What was unknown after the surgery was that the doctor had punctured an artery during the harvesting. When I woke from the anesthesia I became weak, nauseous, and dizzy. I was scheduled to catch a plane that afternoon, to return home. They told me that I looked good and was ready to go home, even though I had problems maintaining my blood pressure. At this point I refused to leave, because I could not stand without getting dizzy – orthostatic hypotension after an invasive procedure typically raises the suspicion of blood loss. A few hours later they started giving me intravenous fluids because they thought that the anesthesia was causing my low blood pressure. Then I developed pain and difficulty breathing. An ultrasound showed that everything was fine except for fluid in my pelvis, which they said was normal (later, this was documented as “fluid pocket near the right kidney”. During this entire time the doctor and nurse persisted in trying to get me to leave, which would mean hours of traveling by car and plane. The pain in my belly became unbearable and I became convinced that I was bleeding internally; something was irritating and pushing on my diaphragm. When I asked if I could be bleeding internally, they told me that it was unlikely. My blood pressure was even lower at this time, so they gave me medication to raise it. Unfortunately giving pressors in a bleeding patient increases the bleeding rate. At 6pm, after 8 hours of slowly and painfully bleeding out, they FINALLY admitted me to the hospital. To me it seemed like they had done just about everything to get rid of me up until that point. The fertility doctor ordered me to eat something.
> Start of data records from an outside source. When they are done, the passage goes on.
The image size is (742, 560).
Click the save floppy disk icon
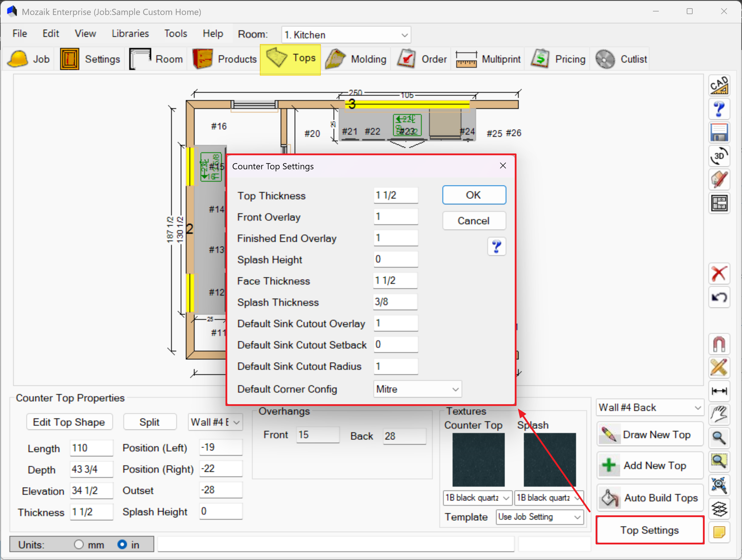point(719,132)
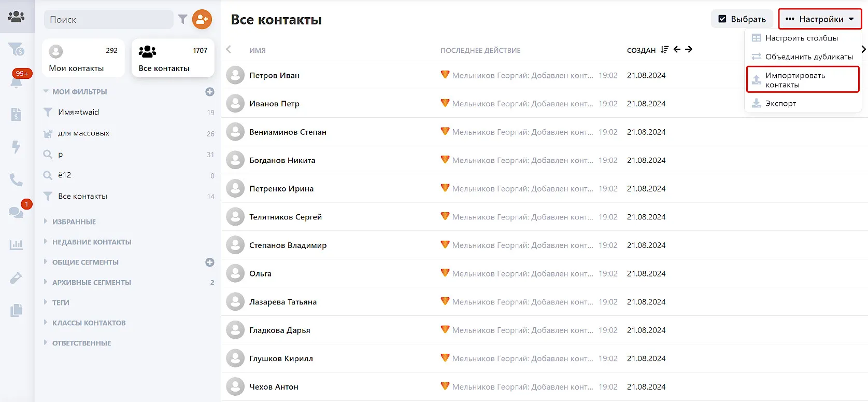Click the Поиск search field

point(109,20)
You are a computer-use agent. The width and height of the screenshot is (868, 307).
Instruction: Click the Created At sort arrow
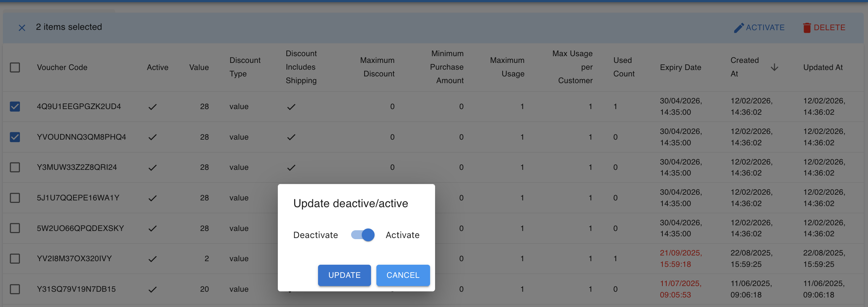click(774, 67)
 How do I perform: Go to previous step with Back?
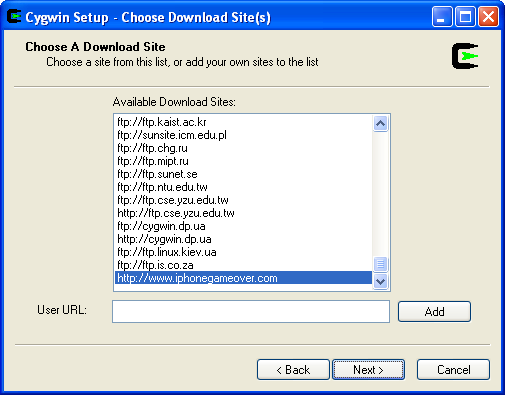tap(293, 370)
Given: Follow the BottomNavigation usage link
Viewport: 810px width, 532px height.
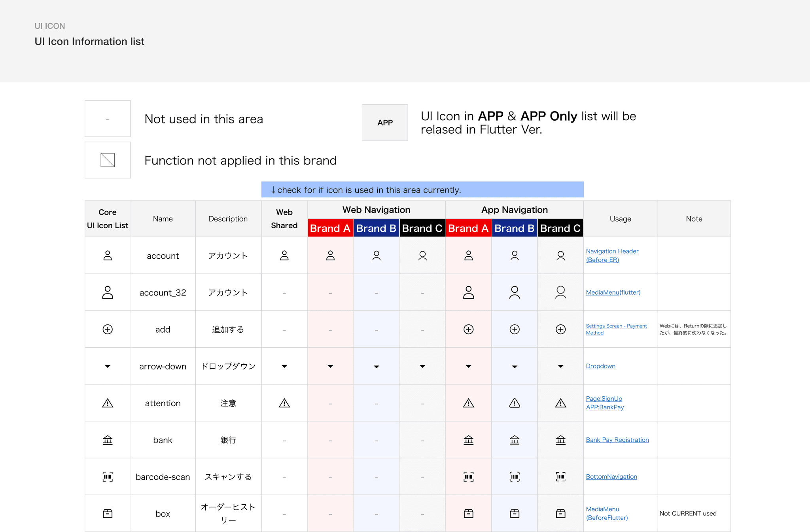Looking at the screenshot, I should point(611,477).

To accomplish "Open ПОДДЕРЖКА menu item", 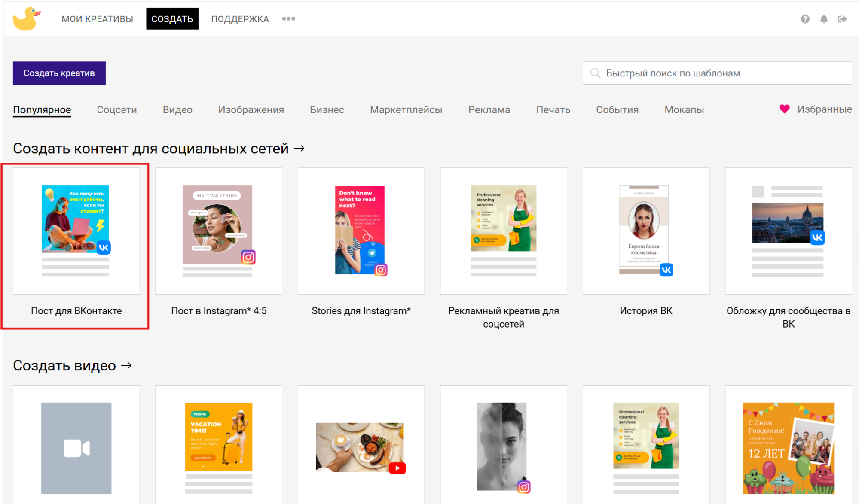I will coord(239,19).
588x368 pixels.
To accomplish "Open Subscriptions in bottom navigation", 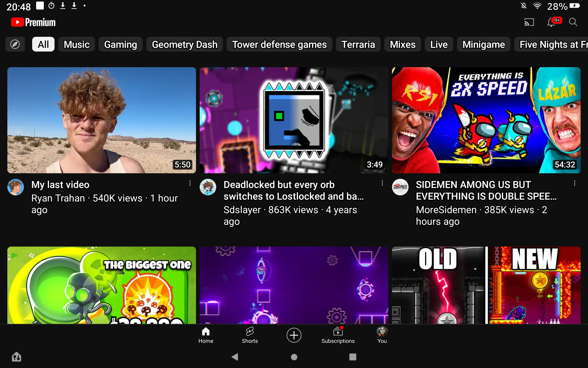I will click(x=338, y=335).
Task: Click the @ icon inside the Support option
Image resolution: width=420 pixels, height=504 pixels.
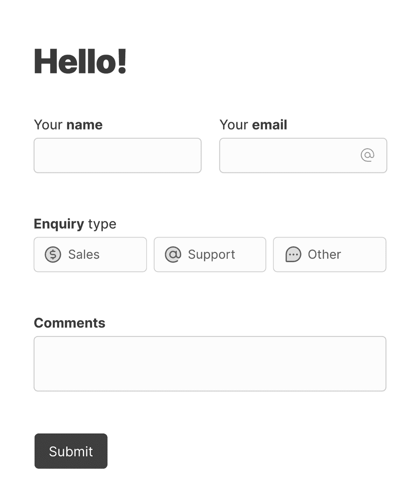Action: [173, 254]
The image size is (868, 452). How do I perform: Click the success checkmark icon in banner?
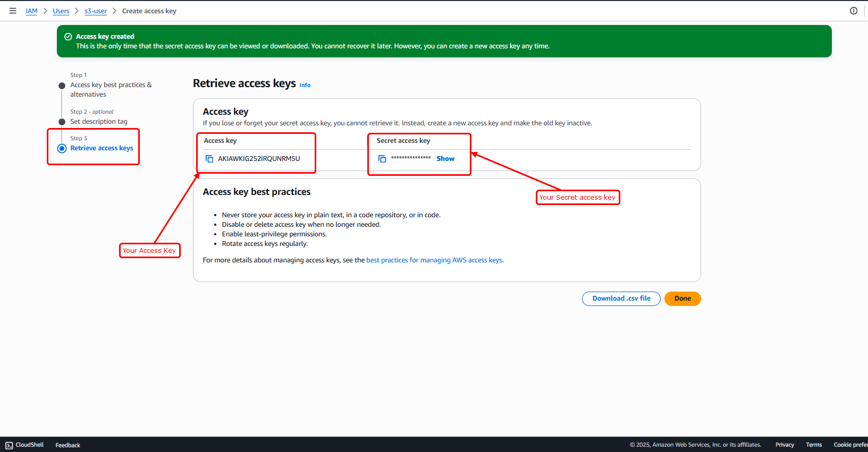tap(68, 37)
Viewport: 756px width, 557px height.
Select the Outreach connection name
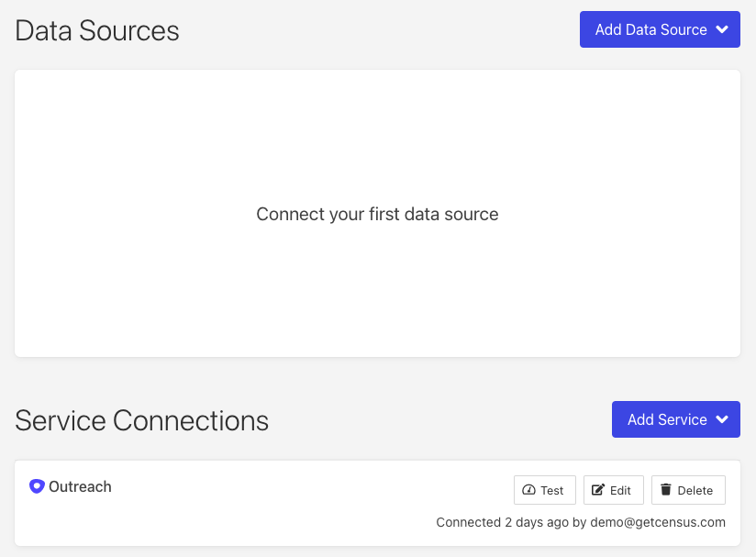pyautogui.click(x=80, y=486)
As soon as I sat up in bed to eat, I developed sudden distress and difficulty breathing. They took my blood pressure and called out “40/20″. At that moment I feared that I was going to die. In my medical records the blood pressure reported was 61/29. At this point they finally began to realize that something was terribly wrong, that I was going into shock from blood loss, so I was taken into the operating room for an emergency exploratory laparotomy to find the source of bleeding. The surgeons flipped through my bowels three times to ensure that no other organs were punctured.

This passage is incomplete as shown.